Though he took no active part in politics, he was too much interested in public affairs, by reason of his immense wealth, not to watch them closely. He was satisfied, some time before our late troubles began, that war must come, and quietly made contracts with nearly all the manufacturers for all their productions for a considerable period of time. Accordingly, when the war did come, it was found that nearly all the articles of clothing, blankets, etc., needed for the army had been monopolized by him. His profits on these transactions amounted to many millions of dollars, though it should be remarked that his dealings with the Government were characterized by an unusual degree of liberality. The gains thus realized by him more than counterbalanced the losses he sustained by the sudden cessation of his Southern trade.
Fifty years have now passed away since the young school-teacher landed in New York, and he stands to-day at the head of the mercantile interests of the New World. In the half-century which has elapsed since then, he has won a fortune which is variously estimated at from twenty-five to forty millions of dollars. He has gained all this wealth fairly, not by trickery and deceit, or even by a questionable honesty, but by a series of mercantile transactions the minutest of which bears the impress of his sterling integrity, and by a patience, energy, tact, and genius of which few men are possessed. Surely, then, it must be a proud thought to him that he has done all this himself, by his own unaided efforts, and that amid all his wonderful success there does not rest one single stain upon his good name as a man or a merchant.

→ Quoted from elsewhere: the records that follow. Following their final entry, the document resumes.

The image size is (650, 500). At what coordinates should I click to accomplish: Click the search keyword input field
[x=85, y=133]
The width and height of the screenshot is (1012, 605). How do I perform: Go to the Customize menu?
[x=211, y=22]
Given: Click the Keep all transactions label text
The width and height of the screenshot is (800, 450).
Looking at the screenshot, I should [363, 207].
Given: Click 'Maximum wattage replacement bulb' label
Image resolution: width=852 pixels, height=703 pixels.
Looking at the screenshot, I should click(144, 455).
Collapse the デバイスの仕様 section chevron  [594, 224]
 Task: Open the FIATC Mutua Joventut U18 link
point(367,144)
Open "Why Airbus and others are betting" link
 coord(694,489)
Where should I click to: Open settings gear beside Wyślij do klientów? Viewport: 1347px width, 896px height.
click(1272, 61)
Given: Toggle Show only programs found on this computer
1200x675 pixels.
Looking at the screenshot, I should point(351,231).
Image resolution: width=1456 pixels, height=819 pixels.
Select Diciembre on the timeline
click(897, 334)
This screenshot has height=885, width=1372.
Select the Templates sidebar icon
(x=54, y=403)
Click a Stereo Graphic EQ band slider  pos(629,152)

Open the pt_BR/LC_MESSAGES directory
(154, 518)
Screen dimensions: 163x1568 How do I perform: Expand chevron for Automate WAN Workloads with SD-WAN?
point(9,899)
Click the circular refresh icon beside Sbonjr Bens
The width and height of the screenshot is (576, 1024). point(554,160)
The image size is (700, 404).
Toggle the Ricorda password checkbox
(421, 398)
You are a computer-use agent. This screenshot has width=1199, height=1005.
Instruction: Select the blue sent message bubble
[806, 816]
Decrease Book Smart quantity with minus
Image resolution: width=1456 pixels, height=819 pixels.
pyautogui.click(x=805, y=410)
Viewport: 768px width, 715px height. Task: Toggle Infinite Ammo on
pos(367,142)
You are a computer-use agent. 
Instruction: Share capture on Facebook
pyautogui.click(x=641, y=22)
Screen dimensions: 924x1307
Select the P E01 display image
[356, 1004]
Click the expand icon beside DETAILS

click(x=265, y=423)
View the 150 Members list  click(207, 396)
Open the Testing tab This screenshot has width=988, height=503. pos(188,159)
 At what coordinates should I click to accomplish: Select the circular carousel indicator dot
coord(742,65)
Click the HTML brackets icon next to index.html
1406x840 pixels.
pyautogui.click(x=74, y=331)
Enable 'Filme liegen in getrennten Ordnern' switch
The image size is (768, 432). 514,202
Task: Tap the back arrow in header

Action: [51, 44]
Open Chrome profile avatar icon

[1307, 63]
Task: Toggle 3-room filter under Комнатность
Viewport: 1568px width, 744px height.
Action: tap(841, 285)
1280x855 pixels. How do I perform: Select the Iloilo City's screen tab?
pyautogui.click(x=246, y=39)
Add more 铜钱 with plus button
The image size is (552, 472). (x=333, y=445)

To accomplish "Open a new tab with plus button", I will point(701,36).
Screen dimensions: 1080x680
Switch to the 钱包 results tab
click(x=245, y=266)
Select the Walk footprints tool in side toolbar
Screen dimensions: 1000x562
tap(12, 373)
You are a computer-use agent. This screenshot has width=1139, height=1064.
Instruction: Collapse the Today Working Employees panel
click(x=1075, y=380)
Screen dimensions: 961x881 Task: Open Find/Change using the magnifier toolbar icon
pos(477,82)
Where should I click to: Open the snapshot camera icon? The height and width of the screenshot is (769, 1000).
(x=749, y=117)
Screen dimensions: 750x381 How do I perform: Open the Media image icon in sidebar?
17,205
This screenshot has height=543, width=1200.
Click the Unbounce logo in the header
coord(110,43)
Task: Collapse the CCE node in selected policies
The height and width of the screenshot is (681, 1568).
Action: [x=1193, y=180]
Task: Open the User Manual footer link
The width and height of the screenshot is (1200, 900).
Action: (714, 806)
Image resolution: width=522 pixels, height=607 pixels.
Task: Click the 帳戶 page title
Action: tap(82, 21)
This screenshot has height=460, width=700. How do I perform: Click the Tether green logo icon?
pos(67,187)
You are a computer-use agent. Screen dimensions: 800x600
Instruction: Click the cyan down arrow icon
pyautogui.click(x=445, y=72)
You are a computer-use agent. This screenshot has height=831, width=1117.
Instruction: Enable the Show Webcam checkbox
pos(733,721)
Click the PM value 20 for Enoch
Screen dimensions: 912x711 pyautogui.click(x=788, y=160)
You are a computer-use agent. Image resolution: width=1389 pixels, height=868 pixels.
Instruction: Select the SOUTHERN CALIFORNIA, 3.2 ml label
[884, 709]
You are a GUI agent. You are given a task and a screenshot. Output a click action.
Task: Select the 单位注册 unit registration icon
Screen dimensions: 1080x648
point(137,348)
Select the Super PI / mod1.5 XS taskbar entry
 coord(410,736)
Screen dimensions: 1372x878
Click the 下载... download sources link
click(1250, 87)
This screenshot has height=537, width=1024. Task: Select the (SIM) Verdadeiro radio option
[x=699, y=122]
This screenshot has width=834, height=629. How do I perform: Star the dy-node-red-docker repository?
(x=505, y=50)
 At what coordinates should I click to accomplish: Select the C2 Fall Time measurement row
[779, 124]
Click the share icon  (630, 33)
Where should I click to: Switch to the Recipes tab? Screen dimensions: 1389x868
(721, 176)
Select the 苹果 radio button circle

It is said that Mr. Stewart regards himself as a “lucky man,” rather than as one who has risen by the force of his own genius. A writer in the New York Herald relates the following incident, as illustrative of the superstition which this feeling of “luck” has given rise to with him: “When he kept his store on Broadway, between Murray and Warren Streets, there sat on the sidewalk before it, on an orange box, an old woman, whose ostensible occupation was the selling of apples. This business was, however, merely a pretense; the main object being beggary. As years rolled on, Mr. Stewart became impressed with the idea that the old dame was his guardian angel of good luck, and this impression took so firm a hold upon his mind that when he removed to Chambers Street, he, in person, took up the old woman’s box, and removed her to the front of his new establishment. In further illustration of Mr. Stewart’s faith in the Irish traditional belief in ‘lucky’ and ‘unlucky’ persons, it may be mentioned that, after the completion of the St. Nicholas Hotel in this city, an undertaking in which he was largely interested, and when the building was just about to be opened for the reception of guests, the millionaire, standing in the drawing-room, ejaculated, ‘It is now finished; I hope its first visitors may be lucky people.’